Il faudrait nécessairement une discussion approfondie, entre tous les acteurs quelques soit leur niveau, et provoquer des états généraux sur l’esclavage permettant à l’ensemble des acteurs de discuter, faire des propositions qui vont être notées sur un rapport, et qui vont servir de ligne conductrice à une politique publique permettant à l’Etat de prendre ses responsabilités et de résoudre définitivement cette question là qui gangrène depuis très longtemps la bonne marche de notre société.
3couleurs. info:
M.Diaw, une question que vous voudriez réponse et que je ne vous ai pas posé, si non un appel aux citoyens de votre pays et de la communauté Wolof à laquelle vous appartenez ?
Oui M. Ibrahim Idriss, je pense que nous sommes tous des citoyens Mauritaniens, on est contre de toutes formes d’injustice et s’il ya des écarts ou difficultés, c’est de la responsabilité des intellectuels, des citoyens, des acteurs qui interviennent dans le cadre des institutions.
Je pense que le débat là doit se mener au sein d’une structure fonctionnelle qui va représenter tous les acteurs.

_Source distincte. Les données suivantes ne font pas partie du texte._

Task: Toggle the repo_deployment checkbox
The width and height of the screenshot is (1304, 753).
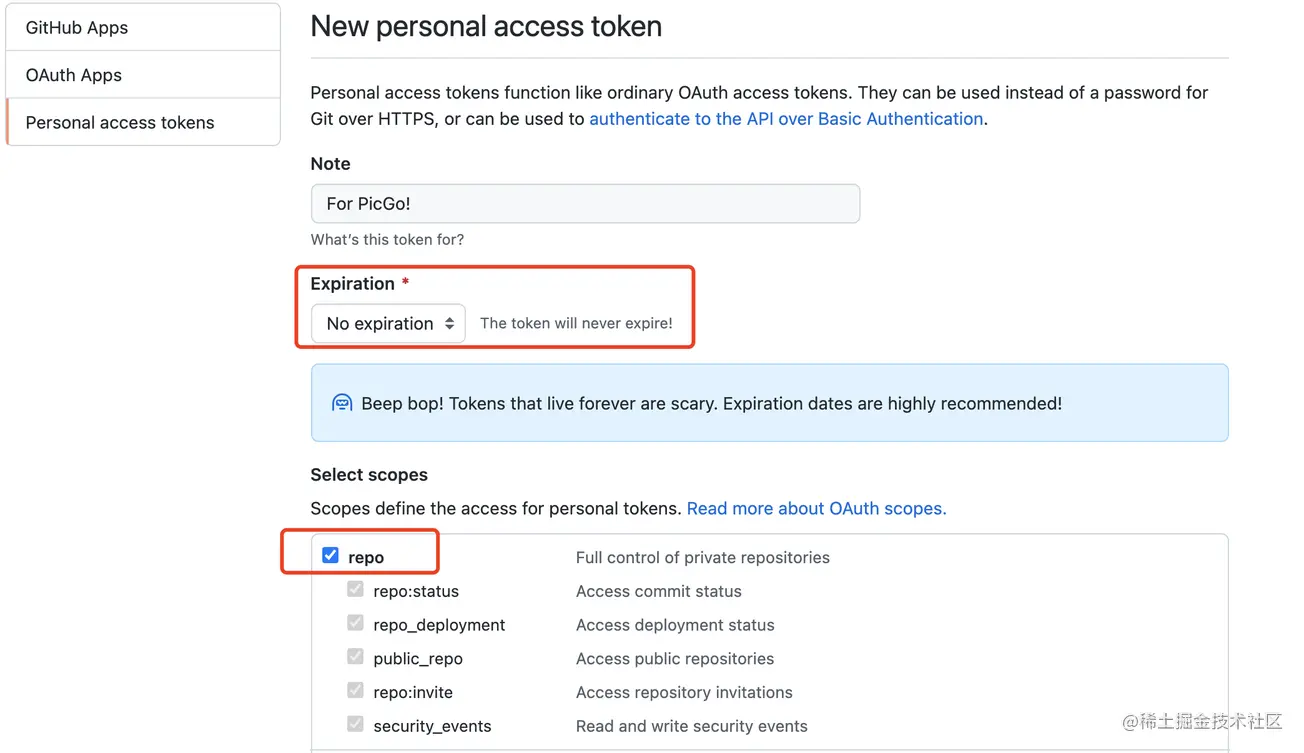Action: tap(355, 623)
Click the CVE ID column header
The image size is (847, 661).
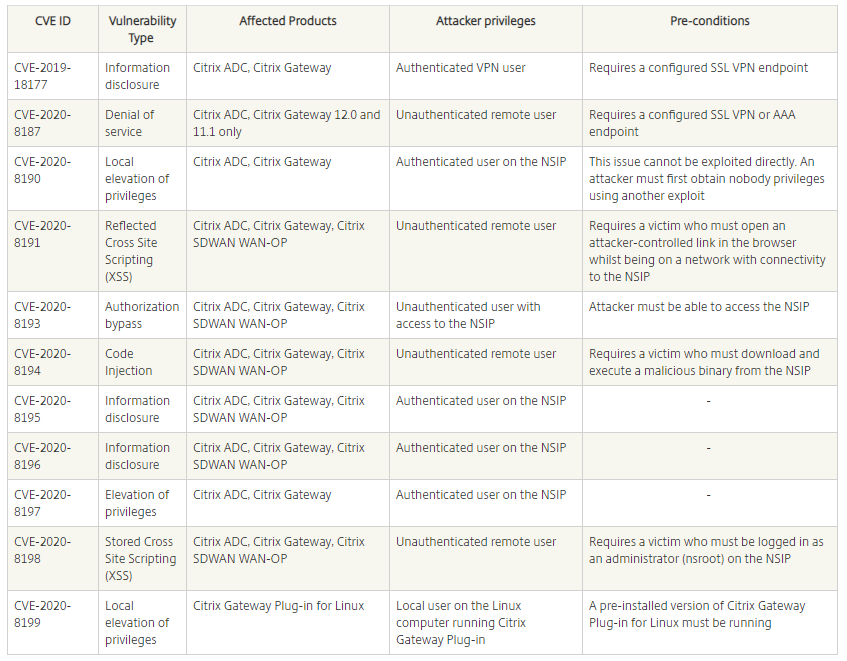[52, 21]
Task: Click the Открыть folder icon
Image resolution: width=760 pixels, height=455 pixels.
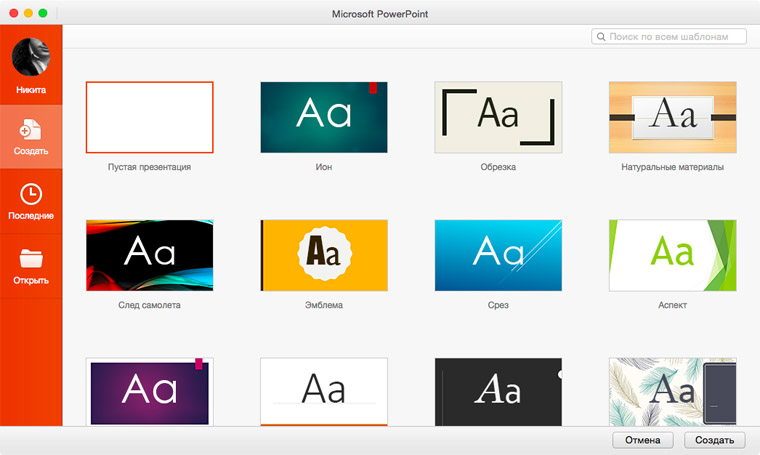Action: [x=31, y=258]
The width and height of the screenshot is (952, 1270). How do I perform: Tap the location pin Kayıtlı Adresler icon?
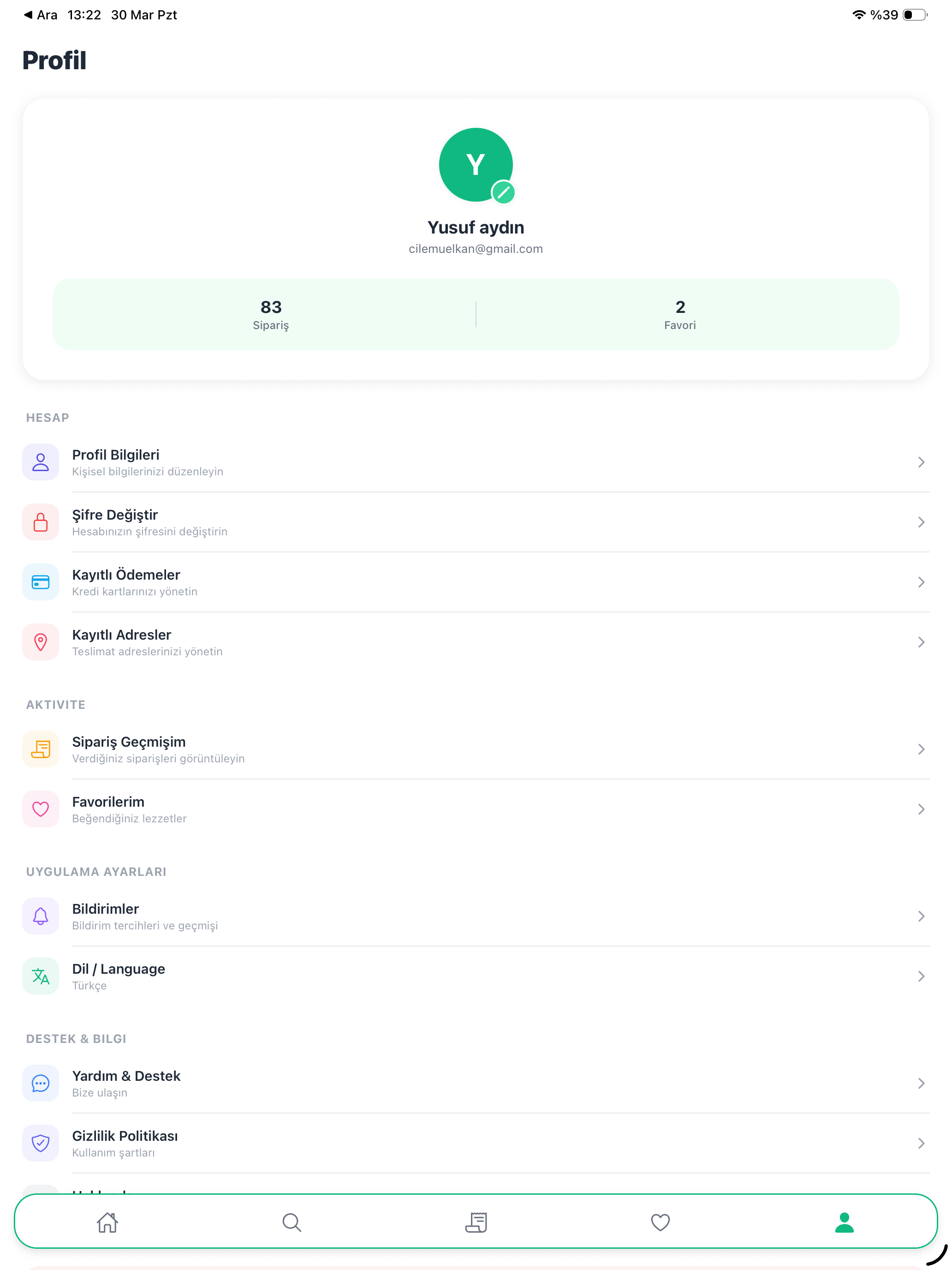[x=40, y=642]
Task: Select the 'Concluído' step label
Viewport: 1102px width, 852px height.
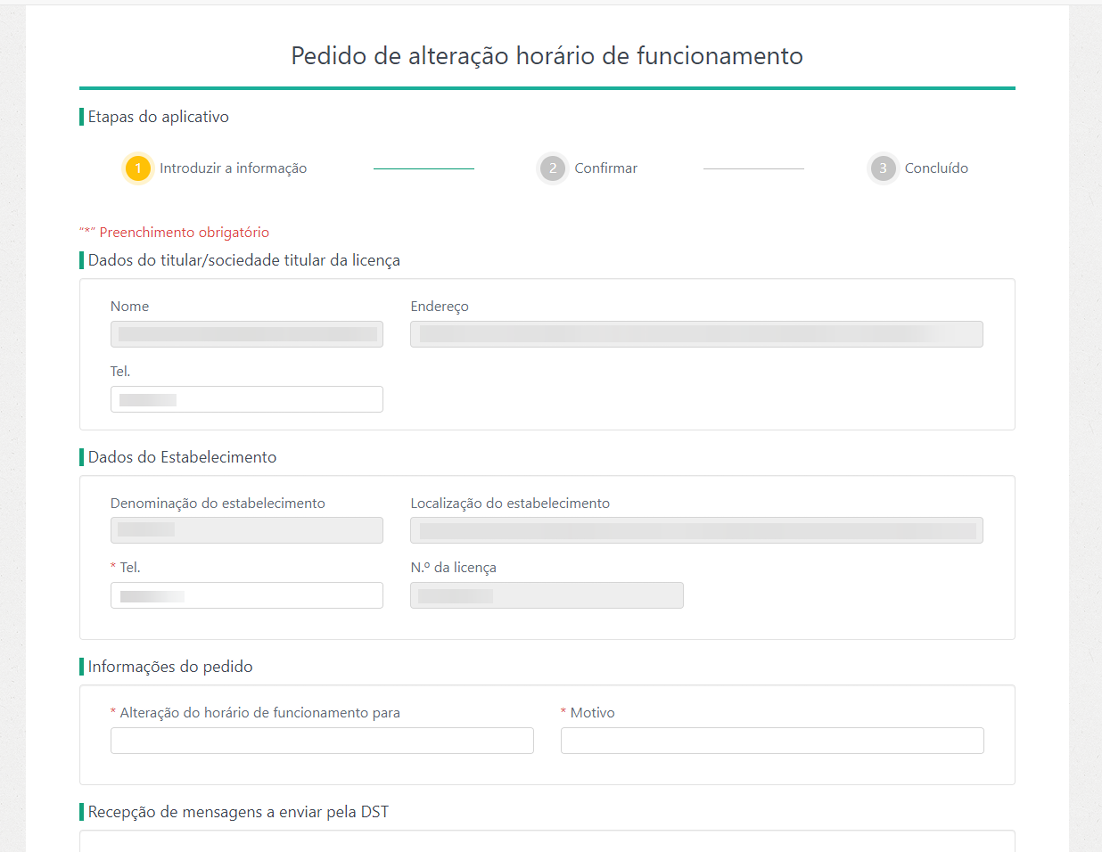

Parlant de la communauté Wolof dont j’appartiens, je pense que là y a pas d’amalgame ceux qui pense que c’est du communautarisme font des erreurs parce que là la société Mauritanienne est plurielle est que les Wolofs constituent une composante qu’il faudra respectée et placée au même titre que les autres membres de la société Mauritanienne.
A ce niveau là cette communauté mérite d’être représentée à tous les niveaux de l’administration et du pouvoir politique et du gouvernement.
Personnellement je pense que c’est une mesure que les autorités doivent respecter, faire en sorte de rectifier cette erreur là , faire en sorte que cette communauté se sente bien chez elle en Mauritanie, qu’elle soit légitimée dans ses fonctions, dans ses représentations et qu’elle puisse participer comme toutes les autres communautés.
Et d’ailleurs l’exemple symbolique qu’on reprend souvent pour la communauté Wolof est le mariage scellé entre la reine Ndieubett Mbodj et l’Emir du Trarza, qui marque bien l’ouverture de la communauté Wolof, cet esprit de symbiose et de tolérance.
Je pense que se sont des valeurs qu’il faudra donc renouveler, renforcer, faire en sorte que notre société soit plurielle, que la Mauritanie vive dans la cohérence, dans l’harmonie et l’ouverture des débats, de dialogue devrait à mon sens permettre de régler toutes ses question là , pour permettre à une Mauritanie calme paisible et qui va s’ouvrir vers l’avenir.
Je pense que c’est le moment de réfléchir ensemble, toutes les initiatives sont bonnes d’autant plus qu’elles permettent le renforcement de l’unité nationale, la cohésion nationale et qu’on ne doit exclure personne des différents défis qui s’ouvrent à nous auxquels tous les Mauritaniens sont conviés y compris ceux qui se battent pour la liberté, la justice et pour l’avenir de ce Pays qui nous appartiens tous.
Je vous remercie M. Ibrahim Idris d’avoir effectué le déplacement qui n’est pas facile, cela montre un engagement professionnel que toute la communauté Wolof et l’ensemble des Mauritaniens remerciera à votre égard, tout en vous souhaitant un bon retour au PAYS.